There are always strings, however, and Poinpy‘s are obvious. Specifically, you need to have a Netflix subscription to play the game. I imagine for many readers, that’s not going to be a problem. It’s Netflix, after all. But if you don’t have one, it’s a bit of a steep ask to subscribe just for this game alone. And if you don’t have one already, I very much imagine that you aren’t sufficiently interested in everything else Netflix has to offer. It very well may be the case that you would need to subscribe just for this one game, but Netflix is likely hoping you find other things to convince you to stay around.

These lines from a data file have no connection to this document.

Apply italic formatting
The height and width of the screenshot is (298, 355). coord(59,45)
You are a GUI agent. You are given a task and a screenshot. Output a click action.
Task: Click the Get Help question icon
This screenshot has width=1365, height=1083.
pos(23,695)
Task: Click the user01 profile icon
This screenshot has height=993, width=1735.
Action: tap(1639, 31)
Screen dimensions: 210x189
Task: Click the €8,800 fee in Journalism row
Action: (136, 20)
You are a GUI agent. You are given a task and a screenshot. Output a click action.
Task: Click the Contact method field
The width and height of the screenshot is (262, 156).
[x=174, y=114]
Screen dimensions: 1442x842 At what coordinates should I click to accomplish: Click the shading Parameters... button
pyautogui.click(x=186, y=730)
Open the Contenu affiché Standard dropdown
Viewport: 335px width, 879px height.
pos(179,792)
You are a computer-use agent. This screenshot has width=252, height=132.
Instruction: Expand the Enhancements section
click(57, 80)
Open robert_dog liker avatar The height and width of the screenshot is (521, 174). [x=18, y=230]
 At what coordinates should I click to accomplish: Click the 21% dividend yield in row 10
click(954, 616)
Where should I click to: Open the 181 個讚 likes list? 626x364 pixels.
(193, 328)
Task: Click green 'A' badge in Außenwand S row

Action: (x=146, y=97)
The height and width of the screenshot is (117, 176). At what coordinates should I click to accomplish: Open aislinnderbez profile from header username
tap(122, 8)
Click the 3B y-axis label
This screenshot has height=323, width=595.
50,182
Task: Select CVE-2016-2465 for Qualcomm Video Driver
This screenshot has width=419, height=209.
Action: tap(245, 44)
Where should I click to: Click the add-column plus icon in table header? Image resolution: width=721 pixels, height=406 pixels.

It’s an Apple Arcade-like choice, but the price is fair bit higher. Is Poinpy worth that? It’s a question I can’t answer for you, but I can tell you that this is a superb mobile game. It fits the format perfectly, it’s easy and satisfying to dig into, and like Downwell it seems to give you back more the more you put into it. It’s a reason to pay attention to Netflix’s gaming initiative, and is honestly a fair bit more exciting than anything we’ve seen on Apple Arcade of late.